Alle diese Personengruppen haben zu Recht den Anspruch auf eine angemessene und passgenaue Unterstützung und Vertretung ihrer Belange. Problematisch ist aus unserer Sicht jedoch, dass der Beauftragte für Diversität damit zugleich die Funktion des bisher in § 5 Abs. 5 ThürHG geregelten Amtes des Beauftragten für die Belange behinderter Studierender mit übernehmen soll (siehe Begründung zu § 6 a ThürHG-E). Das bisher gesetzlich verankerte und als eigenständige Beratungs- und Unterstützungsstruktur ausgestaltete Amt des Beauftragten für die Studierenden mit Behinderungen würde damit abgeschafft.

Die Bündelung verschiedener komplexer Aufgabenfelder in der Funktion des Beauftragten für Diversität bei gleichzeitiger Zuweisung der besonderen Zuständigkeit für eine einzelne Zielgruppe führt zu der Besorgnis, dass die vielfältigen Belange der Gruppe der Studierenden mit Behinderungen/chronischen Krankheiten nicht in erforderlichem Maße berücksichtigt werden können. Zugleich könnte er sich auch um die Bedürfnisse der anderen, von ihm zu vertretenden Personengruppen nur umso weniger kümmern. Um die notwendigen Beratungs- und Unterstützungsstrukturen für alle genannten Personengruppen zu schaffen bzw. zu erhalten, erscheint es aus unserer Sicht deswegen dringend erforderlich, das Amt des/der Beauftragten für Studierende mit Behinderungen/chronischen Krankheiten weiterhin eigenständig zu verankern und angemessen mit Ressourcen und Mitwirkungsrechten auszustatten.

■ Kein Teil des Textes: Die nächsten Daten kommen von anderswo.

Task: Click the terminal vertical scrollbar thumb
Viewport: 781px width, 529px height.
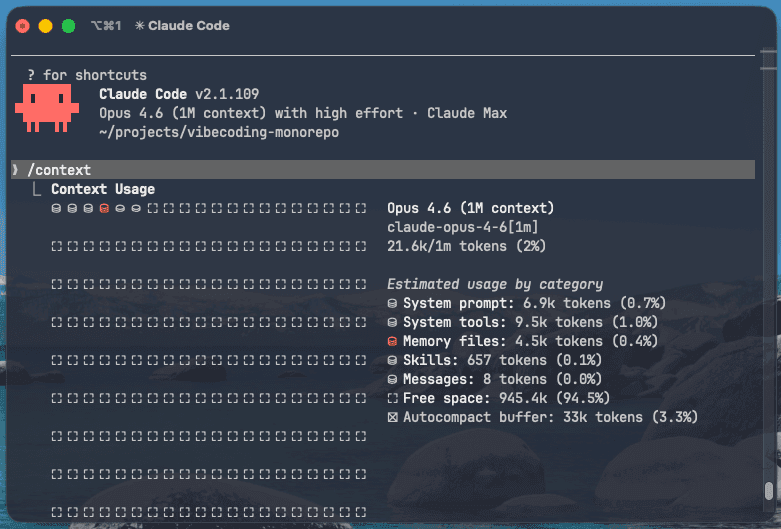Action: [x=769, y=490]
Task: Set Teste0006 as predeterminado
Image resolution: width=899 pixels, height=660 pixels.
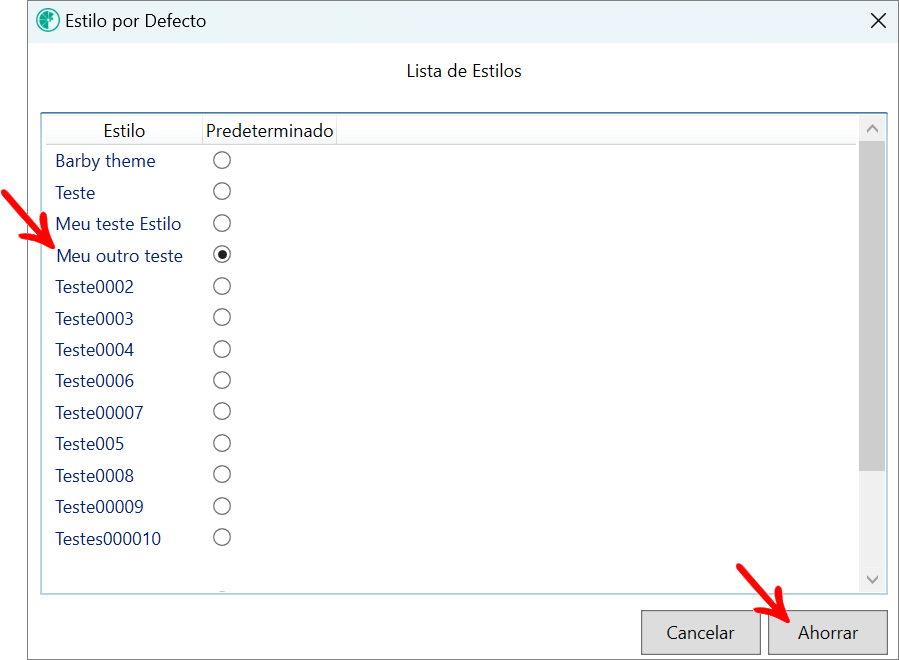Action: pos(221,380)
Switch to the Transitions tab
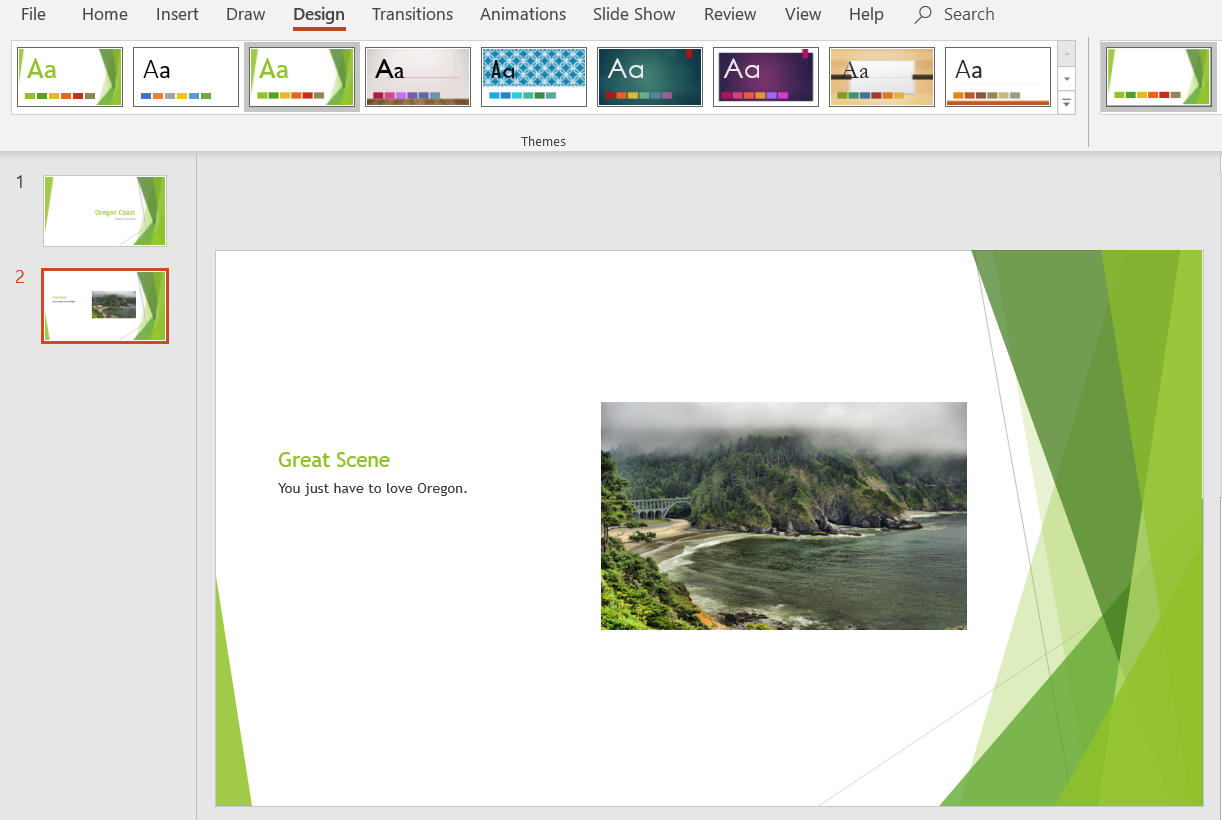 pos(412,14)
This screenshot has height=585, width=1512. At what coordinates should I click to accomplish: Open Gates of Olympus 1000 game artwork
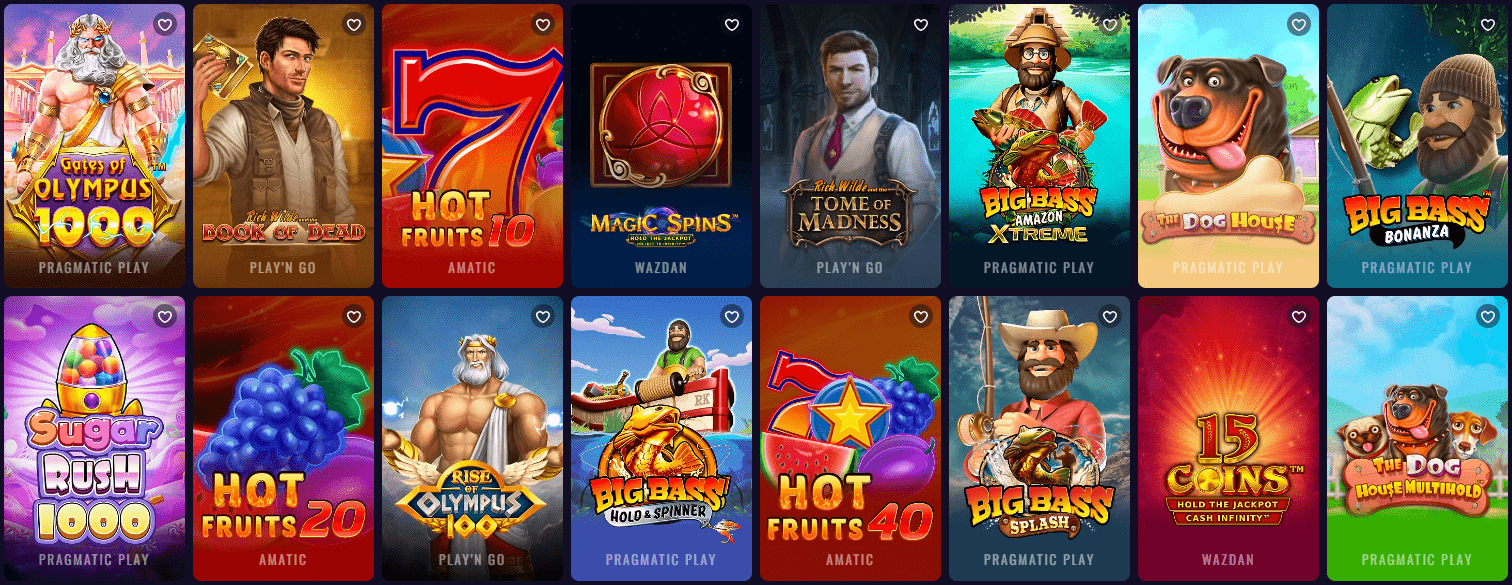(x=94, y=146)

Hintergrund ist: Studierende mit Behinderungen und chronischen Krankheiten sind selbst eine sehr heterogene Gruppe, deren Belange in Bezug auf die Gestaltung diskriminierungsfreier Zugangs-, Lehr- und Studienbedingungen stark variieren. Sie sind auf passgenaue Beratung und Unterstützung angewiesen, denn noch immer werden Studienzugang, Studium und weiterführende akademische Qualifizierungen durch vielfältige mittelbare und unmittelbare Barrieren erschwert. Aus diesem Grund haben die Kultusministerkonferenz und die Hochschulrektorenkonferenz in ihren Empfehlungen wiederholt auf die besondere Bedeutung des/der Behindertenbeauftragten für die Studierenden wie für die Hochschulen hingewiesen. Die überwiegende Mehrheit der Bundesländer hat demgemäß mittlerweile das Amt des/der Behindertenbeauftragten hochschulrechtlich oder per Ministererlass verankert.

Aufgabe der Beauftragten für Studierende mit Behinderungen ist es, einerseits kontinuierlich daran mitzuwirken, dass Hochschulen vorhandene Barrieren und Benachteiligungen abbauen und ihre Lehr- und Studienangebote chancengerecht und diskriminierungsfrei gestalten. Andererseits sind sie Ansprechpartner/innen und Berater/innen für Studierende, Lehrende und Prüfende bei komplexen individuellen Fragen zum Thema Studium und Behinderungen. Hohe fachliche Expertise z.B. zu den Themen Beeinträchtigungen, Barrierefreiheit und Nachteilsausgleichen, Beratungskompetenz, kontinuierliche Fortbildung und die Möglichkeit zur Vernetzung mit anderen Fachleuten sind wichtige persönliche Voraussetzungen für eine erfolgreiche Arbeit, wie sie bisher schon vielerorts von den Beauftragten für die Studierenden mit Behinderungen an Hochschulen in Thüringen geleistet wird. Es stünde zu befürchten, dass – trotz steigender Nachfrage nach fachkundiger Beratung und Unterstützung behinderter Studierender – diese gewachsene Expertise verloren geht und im Rahmen des im Gesetzentwurf konzipierten umfänglichen Amtes des Beauftragen für Diversität nicht in dem erforderlichen Maße vorgehalten werden kann. Unter dem Druck der verbindlich vorgeschriebenen Einrichtung eines Diversitätsbeauftragten und eingeschränkter Finanzmittel würden bereits vorhandene, spezifische Beratungs- und Unterstützungsstrukturen aufgelöst werden. Während in den Hochschulen für andere Studierendengruppen eigenständige Beratungs- und Unterstützungsstrukturen zur Verfügung stehen (z.B. Internationales Büro, Familienservice, Gleichstellungsbüro), gäbe es für Studierende mit Behinderungen ein solches Angebot dann nicht mehr.

Aus Sicht des Deutschen Studentenwerks sollten Diversitätsbeauftragte vielmehr mit weiterhin vorhandenen Gleichstellungs-, Behindertenbeauftragten und weiteren relevanten Akteuren eng zusammen arbeiten, diese vernetzen und koordinieren, um so die Realisierung einer inklusiven Hochschule und eine Kultur der Wertschätzung von Verschiedenheit zu fördern.